> [What the exercise asks]: Extract every line of text from the records below, reproducing each one word for word and leaving the pictures out.

> [Task data]:
******************************

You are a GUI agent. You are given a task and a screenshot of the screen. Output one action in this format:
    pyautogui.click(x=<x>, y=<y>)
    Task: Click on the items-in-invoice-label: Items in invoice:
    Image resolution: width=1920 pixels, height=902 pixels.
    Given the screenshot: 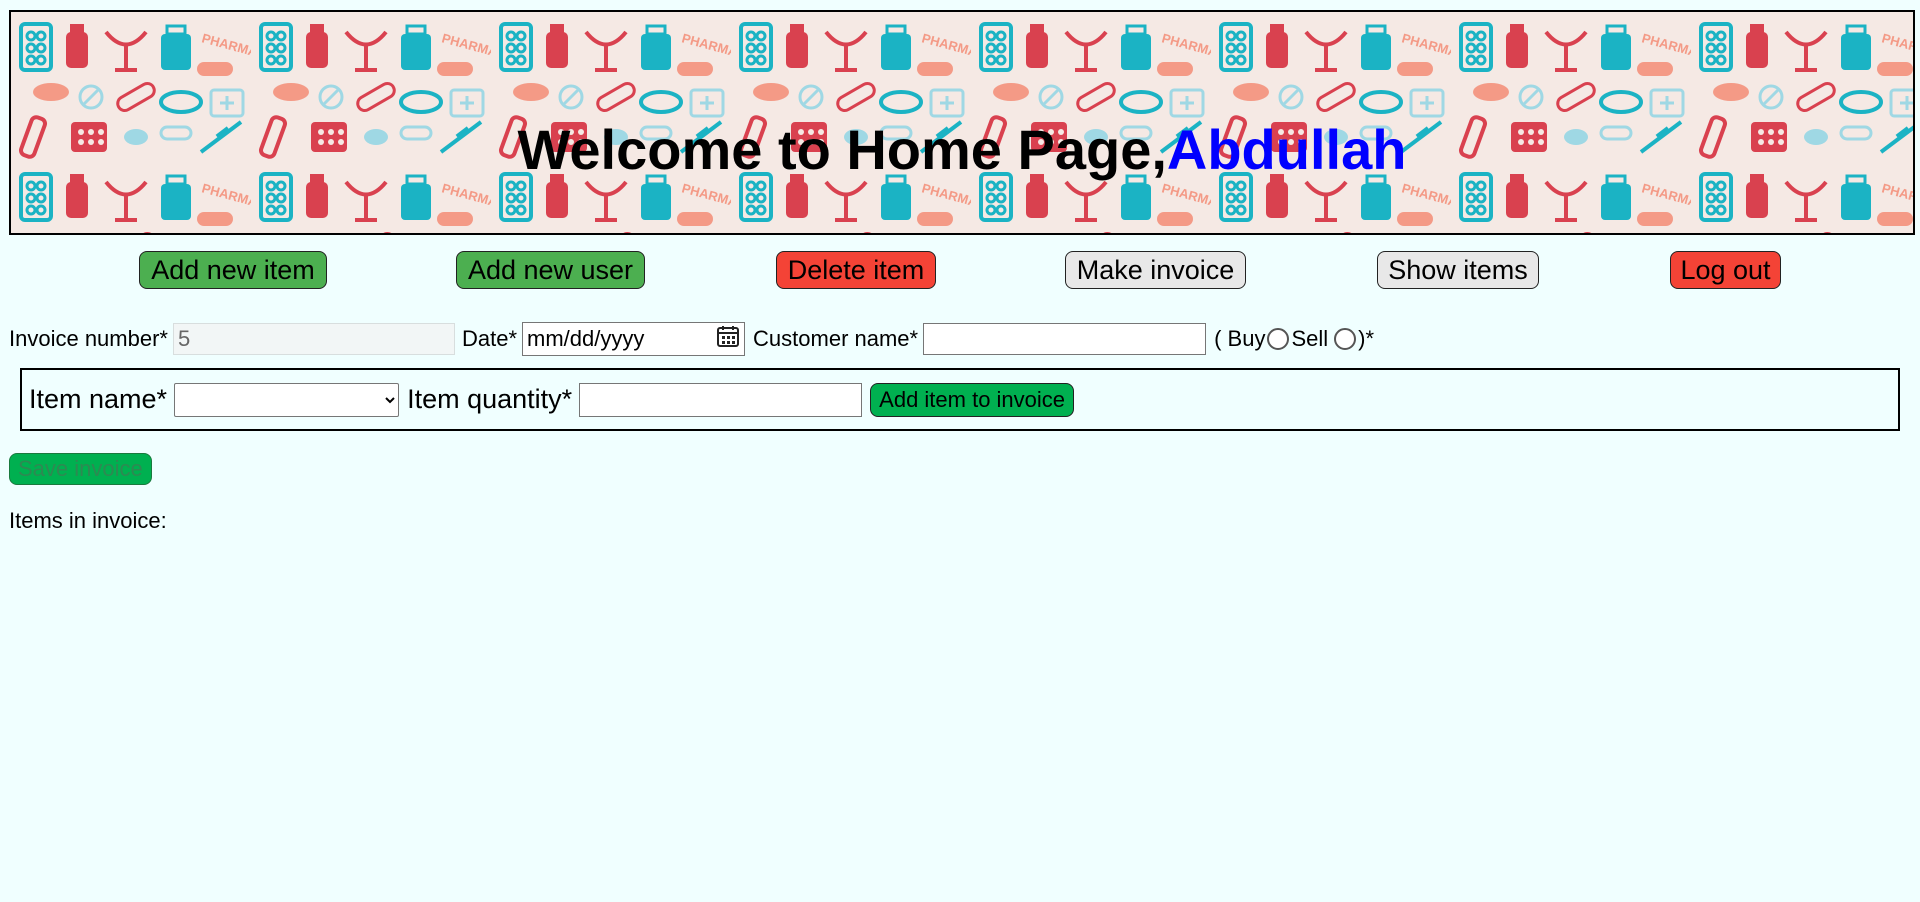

******************************

> [Answer for this exercise]:
You are a GUI agent. You are given a task and a screenshot of the screen. Output one action in this format:
    pyautogui.click(x=<x>, y=<y>)
    Task: Click on the items-in-invoice-label: Items in invoice:
    Image resolution: width=1920 pixels, height=902 pixels.
    Given the screenshot: 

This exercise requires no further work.